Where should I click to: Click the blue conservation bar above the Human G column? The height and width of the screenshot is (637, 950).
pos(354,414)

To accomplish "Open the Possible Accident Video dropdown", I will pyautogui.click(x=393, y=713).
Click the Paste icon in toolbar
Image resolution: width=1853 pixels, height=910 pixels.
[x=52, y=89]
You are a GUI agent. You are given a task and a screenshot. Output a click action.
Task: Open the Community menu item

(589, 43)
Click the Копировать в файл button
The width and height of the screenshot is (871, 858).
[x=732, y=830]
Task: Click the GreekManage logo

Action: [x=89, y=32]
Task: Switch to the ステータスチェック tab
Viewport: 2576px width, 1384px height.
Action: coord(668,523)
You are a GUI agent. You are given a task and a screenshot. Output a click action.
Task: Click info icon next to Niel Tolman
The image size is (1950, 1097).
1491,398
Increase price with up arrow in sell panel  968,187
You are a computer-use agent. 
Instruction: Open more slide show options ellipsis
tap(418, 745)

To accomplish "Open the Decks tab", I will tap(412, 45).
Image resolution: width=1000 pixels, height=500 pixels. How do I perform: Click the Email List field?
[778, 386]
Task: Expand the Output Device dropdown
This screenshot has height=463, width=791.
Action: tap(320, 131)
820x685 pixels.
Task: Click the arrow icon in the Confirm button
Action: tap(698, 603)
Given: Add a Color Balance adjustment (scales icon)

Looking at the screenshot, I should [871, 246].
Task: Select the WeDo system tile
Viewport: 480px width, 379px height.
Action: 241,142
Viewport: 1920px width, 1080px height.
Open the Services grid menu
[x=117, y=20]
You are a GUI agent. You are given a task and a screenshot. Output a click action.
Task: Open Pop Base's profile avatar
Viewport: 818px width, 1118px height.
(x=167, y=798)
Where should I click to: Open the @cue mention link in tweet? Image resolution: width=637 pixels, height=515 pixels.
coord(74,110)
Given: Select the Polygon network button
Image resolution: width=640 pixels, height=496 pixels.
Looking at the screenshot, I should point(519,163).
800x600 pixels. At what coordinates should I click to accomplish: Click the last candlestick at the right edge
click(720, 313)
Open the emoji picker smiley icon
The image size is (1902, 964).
= = = =
What you have to do: Rewrite all of the items above, changing every "Viewport" to "Window" and leaving everything else unchanged.

Answer below:
Where should I click to: Click the blue conservation bar above the Human G column? The height and width of the screenshot is (637, 950).
pos(354,414)

To accomplish "Open the Possible Accident Video dropdown", I will pyautogui.click(x=393, y=713).
Click the Paste icon in toolbar
Image resolution: width=1853 pixels, height=910 pixels.
[x=52, y=89]
You are a GUI agent. You are given a task and a screenshot. Output a click action.
Task: Open the Community menu item

(589, 43)
Click the Копировать в файл button
The width and height of the screenshot is (871, 858).
[x=732, y=830]
Task: Click the GreekManage logo

Action: [x=89, y=32]
Task: Switch to the ステータスチェック tab
Window: 2576px width, 1384px height.
Action: coord(668,523)
You are a GUI agent. You are given a task and a screenshot. Output a click action.
Task: Click info icon next to Niel Tolman
The image size is (1950, 1097).
1491,398
Increase price with up arrow in sell panel  968,187
You are a computer-use agent. 
Instruction: Open more slide show options ellipsis
tap(418, 745)

To accomplish "Open the Decks tab", I will tap(412, 45).
Image resolution: width=1000 pixels, height=500 pixels. How do I perform: Click the Email List field?
[778, 386]
Task: Expand the Output Device dropdown
This screenshot has height=463, width=791.
Action: tap(320, 131)
820x685 pixels.
Task: Click the arrow icon in the Confirm button
Action: tap(698, 603)
Given: Add a Color Balance adjustment (scales icon)

Looking at the screenshot, I should [871, 246].
Task: Select the WeDo system tile
Window: 480px width, 379px height.
Action: 241,142
Window: 1920px width, 1080px height.
Open the Services grid menu
[x=117, y=20]
You are a GUI agent. You are given a task and a screenshot. Output a click action.
Task: Open Pop Base's profile avatar
Window: 818px width, 1118px height.
(x=167, y=798)
Where should I click to: Open the @cue mention link in tweet? Image resolution: width=637 pixels, height=515 pixels.
coord(74,110)
Given: Select the Polygon network button
Image resolution: width=640 pixels, height=496 pixels.
Looking at the screenshot, I should point(519,163).
800x600 pixels. At what coordinates should I click to accomplish: Click the last candlestick at the right edge
click(720, 313)
Open the emoji picker smiley icon
The image size is (1902, 964).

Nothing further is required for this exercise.